## [Task directions]
Using the records below, report how many lines include "bell", and give no more than the number.

######

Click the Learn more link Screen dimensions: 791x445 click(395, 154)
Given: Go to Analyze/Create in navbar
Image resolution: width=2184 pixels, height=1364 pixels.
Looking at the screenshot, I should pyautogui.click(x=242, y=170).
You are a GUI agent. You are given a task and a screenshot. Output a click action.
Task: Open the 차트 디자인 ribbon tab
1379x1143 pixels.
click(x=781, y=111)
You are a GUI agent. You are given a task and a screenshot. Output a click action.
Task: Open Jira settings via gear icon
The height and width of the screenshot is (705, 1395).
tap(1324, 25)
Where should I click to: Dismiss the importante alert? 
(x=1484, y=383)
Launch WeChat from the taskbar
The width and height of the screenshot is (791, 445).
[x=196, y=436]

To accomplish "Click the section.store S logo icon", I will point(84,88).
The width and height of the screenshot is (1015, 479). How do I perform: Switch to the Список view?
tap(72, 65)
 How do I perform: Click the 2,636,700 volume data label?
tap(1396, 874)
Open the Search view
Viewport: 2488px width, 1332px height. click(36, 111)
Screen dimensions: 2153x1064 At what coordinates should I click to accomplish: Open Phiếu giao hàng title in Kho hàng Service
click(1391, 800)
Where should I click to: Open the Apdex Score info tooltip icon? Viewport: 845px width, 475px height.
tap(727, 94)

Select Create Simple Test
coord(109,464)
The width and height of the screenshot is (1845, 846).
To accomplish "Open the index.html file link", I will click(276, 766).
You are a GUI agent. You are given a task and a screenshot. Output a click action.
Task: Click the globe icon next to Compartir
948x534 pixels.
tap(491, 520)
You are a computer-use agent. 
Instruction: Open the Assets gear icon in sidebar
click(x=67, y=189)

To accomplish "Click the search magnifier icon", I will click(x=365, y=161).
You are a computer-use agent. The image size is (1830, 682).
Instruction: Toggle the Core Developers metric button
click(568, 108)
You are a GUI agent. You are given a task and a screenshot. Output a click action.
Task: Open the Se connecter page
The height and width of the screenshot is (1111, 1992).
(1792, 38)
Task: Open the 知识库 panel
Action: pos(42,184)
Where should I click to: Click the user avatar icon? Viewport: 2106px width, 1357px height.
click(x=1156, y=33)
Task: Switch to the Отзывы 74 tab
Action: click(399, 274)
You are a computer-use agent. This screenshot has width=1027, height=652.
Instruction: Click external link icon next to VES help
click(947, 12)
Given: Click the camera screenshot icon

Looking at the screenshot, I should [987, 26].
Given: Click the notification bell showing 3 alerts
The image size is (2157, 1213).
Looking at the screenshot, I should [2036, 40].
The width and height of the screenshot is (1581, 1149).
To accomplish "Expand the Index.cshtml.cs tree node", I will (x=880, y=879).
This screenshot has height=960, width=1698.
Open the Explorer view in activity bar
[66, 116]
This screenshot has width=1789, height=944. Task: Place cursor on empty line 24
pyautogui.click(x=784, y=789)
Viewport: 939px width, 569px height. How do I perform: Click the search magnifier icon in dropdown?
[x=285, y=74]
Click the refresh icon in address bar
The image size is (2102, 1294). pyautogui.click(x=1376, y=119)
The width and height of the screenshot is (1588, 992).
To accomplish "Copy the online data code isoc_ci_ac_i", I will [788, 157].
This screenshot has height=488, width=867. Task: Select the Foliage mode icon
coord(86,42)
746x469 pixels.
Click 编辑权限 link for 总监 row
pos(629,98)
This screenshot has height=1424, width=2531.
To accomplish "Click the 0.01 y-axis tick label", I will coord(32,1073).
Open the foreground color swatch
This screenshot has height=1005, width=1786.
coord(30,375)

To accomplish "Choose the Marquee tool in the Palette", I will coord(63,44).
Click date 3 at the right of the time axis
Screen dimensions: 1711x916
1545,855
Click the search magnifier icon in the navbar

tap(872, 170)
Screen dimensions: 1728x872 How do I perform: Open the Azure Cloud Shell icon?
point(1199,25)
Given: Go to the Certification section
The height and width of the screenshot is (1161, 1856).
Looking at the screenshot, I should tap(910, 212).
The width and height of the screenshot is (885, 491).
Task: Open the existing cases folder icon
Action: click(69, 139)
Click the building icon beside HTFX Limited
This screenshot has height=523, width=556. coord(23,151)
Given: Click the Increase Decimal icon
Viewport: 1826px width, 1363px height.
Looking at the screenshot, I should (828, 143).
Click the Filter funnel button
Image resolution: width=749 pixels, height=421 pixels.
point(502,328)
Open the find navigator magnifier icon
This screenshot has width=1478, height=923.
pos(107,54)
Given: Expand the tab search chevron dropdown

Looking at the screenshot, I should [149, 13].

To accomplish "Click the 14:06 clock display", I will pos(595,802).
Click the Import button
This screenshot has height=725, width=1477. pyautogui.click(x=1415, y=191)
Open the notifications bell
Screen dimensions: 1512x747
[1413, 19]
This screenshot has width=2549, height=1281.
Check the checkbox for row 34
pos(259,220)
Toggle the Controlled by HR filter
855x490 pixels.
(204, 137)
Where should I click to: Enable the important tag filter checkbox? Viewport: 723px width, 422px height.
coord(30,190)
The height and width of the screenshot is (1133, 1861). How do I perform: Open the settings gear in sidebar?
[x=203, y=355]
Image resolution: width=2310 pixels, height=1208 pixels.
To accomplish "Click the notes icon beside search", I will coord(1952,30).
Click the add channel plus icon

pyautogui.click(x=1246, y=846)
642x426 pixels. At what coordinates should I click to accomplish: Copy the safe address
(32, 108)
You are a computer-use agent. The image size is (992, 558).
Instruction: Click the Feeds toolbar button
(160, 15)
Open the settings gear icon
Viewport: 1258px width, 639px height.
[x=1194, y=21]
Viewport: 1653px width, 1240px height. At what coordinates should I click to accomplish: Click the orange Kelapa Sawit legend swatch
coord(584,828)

######

## [Solution for this problem]
2